Document excerpt =>
※ ※ ※

Thank you so very much for this response. The comparison to other fields is particularly insightful. As a math grad student, this reader is only aware of the scenario inside Math departments and could only make guesses about how faculty in other subjects work…
What I’ve been told is that it helps is you are willing to move around a lot for leave and for post docs. Spending 6 mo in France, that sort of thing. For people who want to be at R1 eventually. It must be different for SLAC profs though.
I’m a pure math professor married to an experimental physicist and I agree with this account (I’m in Canada, so my view may be a little bit different from the US, the system is not exactly the same at the level of trainees). It is generally considered that the main predictor for success as a faculty member in R1 institutions is research. So for example, hiring committees for tenure-track positions in R1 institutions will mostly look at the research record of postdocs (and very specially, the papers published after PhD) pretty much ignoring anything else, unless there is something bad that stands out. Now, I’d argue that, at least in Canada, you need some additional skills to be a successful professor such as being good at applying for grants and being very strong at mentoring students (my understanding is that being a good mentor in pure math doesn’t count as much in the US).
The student mentoring is different from experimental sciences, as the post properly describes. But it has its own challenges. Basically, a student that is not independent enough needs to be given a problem. It;s a big art to find a problem that is challenging enough, but solvable, and also that no one else solves it in between (students tend to be slow at working in the problems since they are new to the subject). So far this is more or less like any other science. But, if everything goes well, the professor doesn’t even get the chance to write their name as an author in the paper. So, basically, you need to spare a problem that you could be solving yourself, to give it to a student, and get zero credit for its resolution. The professor only gets to write their name in their own problems, not the students’. What I’m trying to say is that being a good mentor is somehow in conflict with being a good researcher. Of course strong people manage to be both, because they have many questions and don’t have the time to work on them, so they give some of them to their students. But even deciding which questions you keep to yourself and which ones you give to your students is a big issue in my opinion
My observations are also similar to xykademiqz’s. (I’m a computer scientist working in an ECE department and many of my friends are mathematicians, since I did a CS/math undergrad). One comment is that math PhD students tend to have not so many publications during grad school, only 1 or 2 from my observation.

※ ※ ※

Source information =>
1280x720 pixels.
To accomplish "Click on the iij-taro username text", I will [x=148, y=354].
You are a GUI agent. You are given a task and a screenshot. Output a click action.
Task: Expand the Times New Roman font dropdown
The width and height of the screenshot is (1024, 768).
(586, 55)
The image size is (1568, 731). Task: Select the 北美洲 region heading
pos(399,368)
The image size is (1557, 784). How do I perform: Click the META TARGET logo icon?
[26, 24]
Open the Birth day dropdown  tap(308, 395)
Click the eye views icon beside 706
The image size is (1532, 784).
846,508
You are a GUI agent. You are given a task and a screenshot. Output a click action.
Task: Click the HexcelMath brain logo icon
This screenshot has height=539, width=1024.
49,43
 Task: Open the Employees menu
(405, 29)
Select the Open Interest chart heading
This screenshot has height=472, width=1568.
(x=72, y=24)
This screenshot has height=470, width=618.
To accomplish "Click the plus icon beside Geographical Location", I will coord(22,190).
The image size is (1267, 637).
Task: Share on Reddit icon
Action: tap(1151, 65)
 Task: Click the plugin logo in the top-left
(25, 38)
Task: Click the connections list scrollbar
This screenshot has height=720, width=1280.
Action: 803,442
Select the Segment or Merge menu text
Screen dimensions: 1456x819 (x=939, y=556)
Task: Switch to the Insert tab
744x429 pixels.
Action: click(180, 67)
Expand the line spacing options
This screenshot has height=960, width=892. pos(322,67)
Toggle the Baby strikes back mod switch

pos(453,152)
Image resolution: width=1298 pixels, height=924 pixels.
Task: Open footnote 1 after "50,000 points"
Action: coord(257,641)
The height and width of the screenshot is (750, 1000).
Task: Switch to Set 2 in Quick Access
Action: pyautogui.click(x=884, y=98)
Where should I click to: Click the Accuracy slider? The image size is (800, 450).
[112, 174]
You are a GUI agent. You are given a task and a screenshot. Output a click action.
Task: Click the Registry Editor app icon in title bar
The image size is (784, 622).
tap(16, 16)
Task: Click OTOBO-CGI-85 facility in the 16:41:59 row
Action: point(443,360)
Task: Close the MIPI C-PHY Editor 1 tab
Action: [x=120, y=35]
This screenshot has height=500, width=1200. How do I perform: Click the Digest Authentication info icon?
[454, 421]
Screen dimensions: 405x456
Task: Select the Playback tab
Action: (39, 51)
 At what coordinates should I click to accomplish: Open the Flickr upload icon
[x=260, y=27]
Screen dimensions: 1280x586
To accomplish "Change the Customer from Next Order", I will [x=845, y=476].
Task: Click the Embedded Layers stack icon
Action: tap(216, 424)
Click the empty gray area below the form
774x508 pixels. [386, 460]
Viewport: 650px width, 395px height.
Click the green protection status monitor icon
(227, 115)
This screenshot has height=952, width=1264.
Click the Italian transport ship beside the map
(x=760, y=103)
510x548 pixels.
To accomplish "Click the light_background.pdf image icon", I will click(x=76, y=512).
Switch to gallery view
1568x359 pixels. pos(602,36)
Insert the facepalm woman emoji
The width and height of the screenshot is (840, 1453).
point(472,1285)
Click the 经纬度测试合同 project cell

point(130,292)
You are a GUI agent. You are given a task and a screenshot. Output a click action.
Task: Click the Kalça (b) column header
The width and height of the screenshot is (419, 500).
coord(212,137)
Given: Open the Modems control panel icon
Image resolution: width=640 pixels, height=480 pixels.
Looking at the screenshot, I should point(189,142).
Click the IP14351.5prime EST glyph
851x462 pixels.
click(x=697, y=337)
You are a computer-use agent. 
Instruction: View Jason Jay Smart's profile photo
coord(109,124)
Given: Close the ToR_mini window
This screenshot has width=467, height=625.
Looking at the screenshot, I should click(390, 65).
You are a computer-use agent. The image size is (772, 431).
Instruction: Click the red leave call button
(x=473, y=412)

※ ※ ※

Problems to work on =>
A) In the math careers discussion, what do hiring committees for tenure-track positions in R1 institutions mostly look at?
B) From the math careers discussion, set down the part that opens with the words containing "I’m a pure math" and closes with "in the US).".
C) Say whether each statement agrees with the math careers discussion: (i) The pure math professor who comments is in Canada. (ii) Math PhD students tend to publish many papers during grad school. (iii) When mentoring goes well, the professor is listed as an author on the student's paper.

Task-by-task answers =>
A) They mostly look at the research record of postdocs, especially the papers published after the PhD.

B)
I’m a pure math professor married to an experimental physicist and I agree with this account (I’m in Canada, so my view may be a little bit different from the US, the system is not exactly the same at the level of trainees). It is generally considered that the main predictor for success as a faculty member in R1 institutions is research. So for example, hiring committees for tenure-track positions in R1 institutions will mostly look at the research record of postdocs (and very specially, the papers published after PhD) pretty much ignoring anything else, unless there is something bad that stands out. Now, I’d argue that, at least in Canada, you need some additional skills to be a successful professor such as being good at applying for grants and being very strong at mentoring students (my understanding is that being a good mentor in pure math doesn’t count as much in the US).

C)
(i) Yes: "I’m in Canada"
(ii) No: "only 1 or 2 from my observation"
(iii) No: "the professor doesn’t even get the chance to write their name as an author in the paper"